- Name Országos Kéktúra (OKT)
- Length of trail 1,164 km, 723 miles
- Length in days 57 days
- Start of trail Írott-kő
- End of trail Hollóháza
- Traildino grading MW, Moderate walk, backpacking trail
- Hut tour grading T1, Walk
- Access towns Írott-kő, Hollóháza
1164 km, 57 days. Írott-kő Mountain and Köszeg (on the border with Austria) to Hollóháza village (on the border with Slowakia).
The National Blue Trail, or Országos Kéktúra, is the oldest of the three Blue Trails. It runs through the northern, hilly part of the country, starting in the West at the border with Austria and ending in the East near Slovakia and Romania. Balaton Lake and the outskirts of Budapest are some of the includes. History is everywhere and the path won’t miss a single castle, like for example the idealised ruins of Visegrád.
Work started in 1930 and the official opening of the Kéktúra was in 1938. This makes the National Blue Trail one of the oldest long distance trails in Europe. The popularity in Hungary is immense but outside the country it is little known even if it coincides with European Path E4. Look at it as the Appalachian Trail of Hungary.
The National Blue Trail is a great opportunity to get to know Hungary and every hiker should consider adding it on her/his (whish) list. Not the physical effort stands out, as the highest point is only 1.014 m and the total length 1.164 km. You will be walking on rural tracks and forest trails, easy walking apart from the sticky clay in some places. The summer heat is best avoided. Winter is okay for walking: not that much snow.
Obvious reasons to walk the Blue Trail: the rich history in the heart of Europe, the interesting and sometimes hard life of its people and of course the extensive deciduous forests, rural countryside and traditional villages.

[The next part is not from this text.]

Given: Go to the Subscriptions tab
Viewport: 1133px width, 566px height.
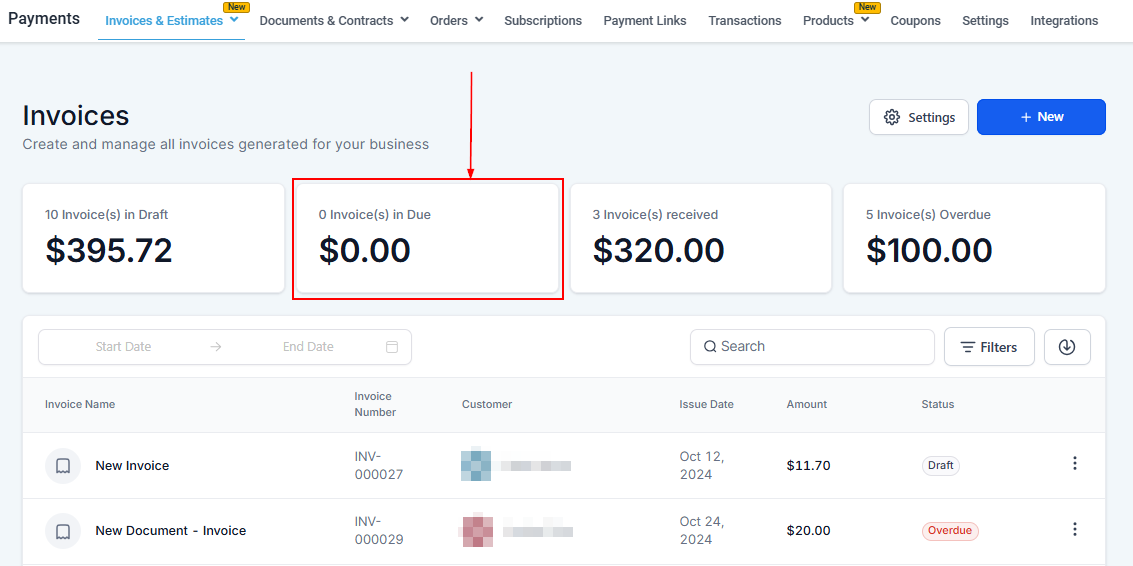Looking at the screenshot, I should 543,20.
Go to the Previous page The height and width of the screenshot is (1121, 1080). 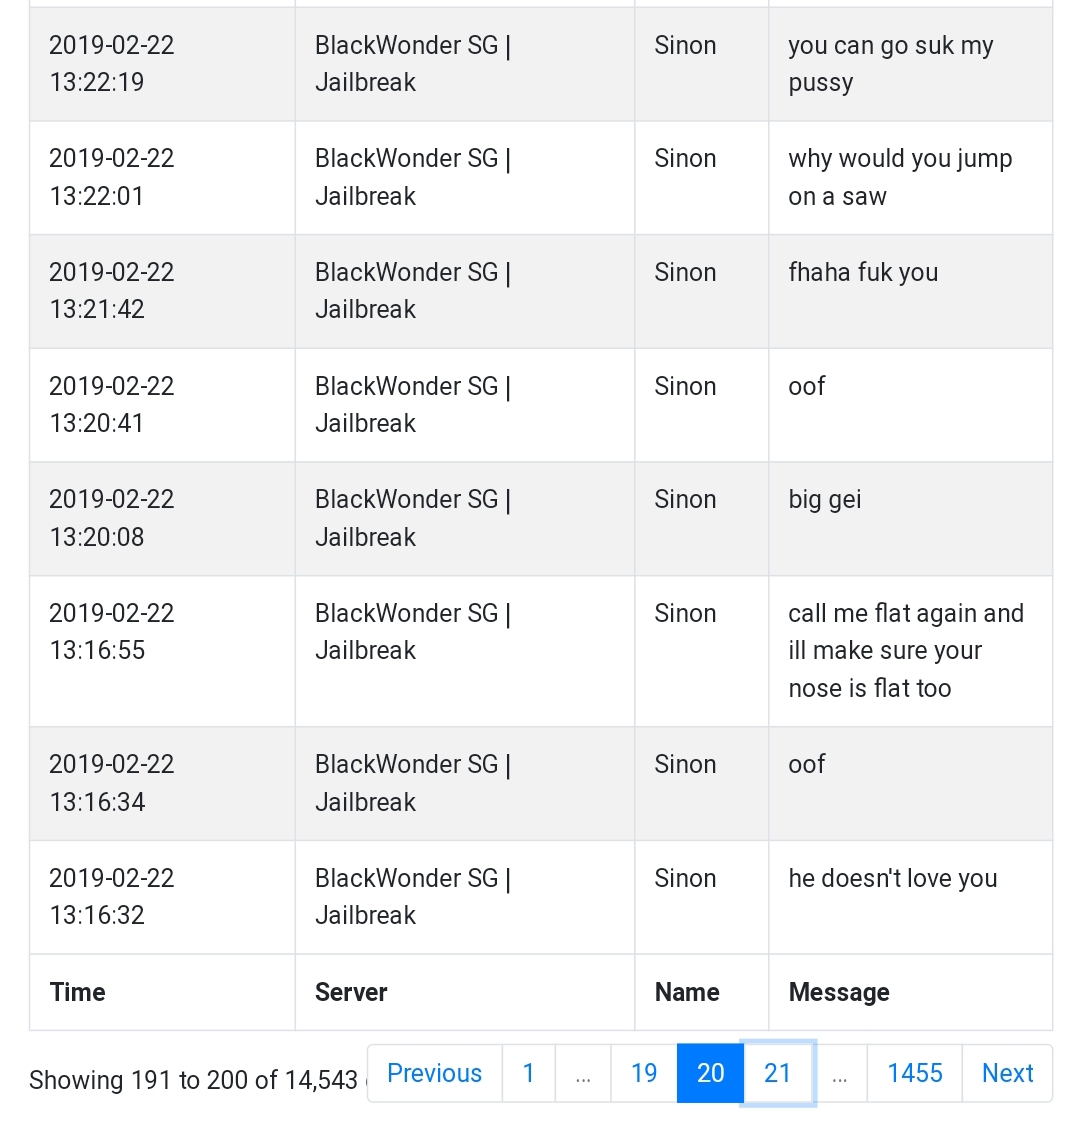coord(435,1073)
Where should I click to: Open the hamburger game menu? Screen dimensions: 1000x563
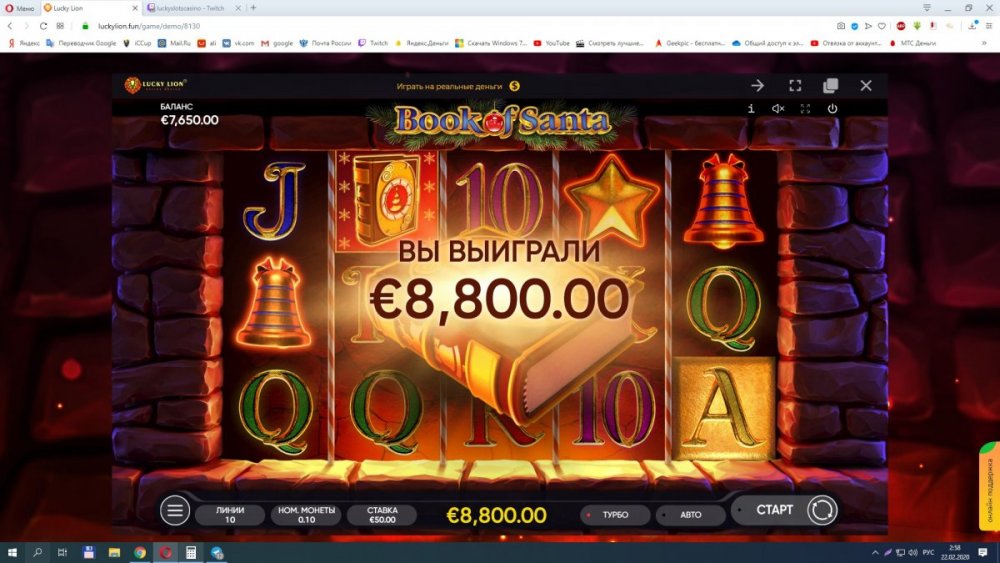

Springtime offers a bustling bird life and wealth of flowers. Agriculture is quite modern and strikingly different from the small scale farming in nearby Romania. Villages are passed regularly and usually have a small shop or two, also offering a coffee or a beer – beware the very limited opening times (sometimes no more than 7.00 – 9.00 am). Economic circumstances are often bleak and people move out of the villages leaving the traditional houses to the crumbling forces of nature.
Accommodation is possible in so called Vendégház, guesthouses where you can get a room and a kitchen, but no breakfast, for a reasonable price and the bonus is the opportunity to dive into the archaic interior of those pretty houses with furniture dating to the earliest decades of communism. Many of them can be pre-booked via the internet. Alternatively, consider using buses: all villages are connected to larger towns and you can bet a bus will leave in the afternoon and will return next day early morning to drop you in the same village where you interrupted your hike. Third strategy is camping. Wild camping is allowed and many walkers do so.
You do not need to master Hungarian, ditto do not expect the villagers to speak or understand any language you may speak. But don’t panic because they know by experience that anybody with a backpack and dirty trousers tends to utter no more than three questions: where can I sleep, where is the shop, where is the f. stamp post that should be here according to my map. For sure you’ll get appropriate answers even before you open your mouth.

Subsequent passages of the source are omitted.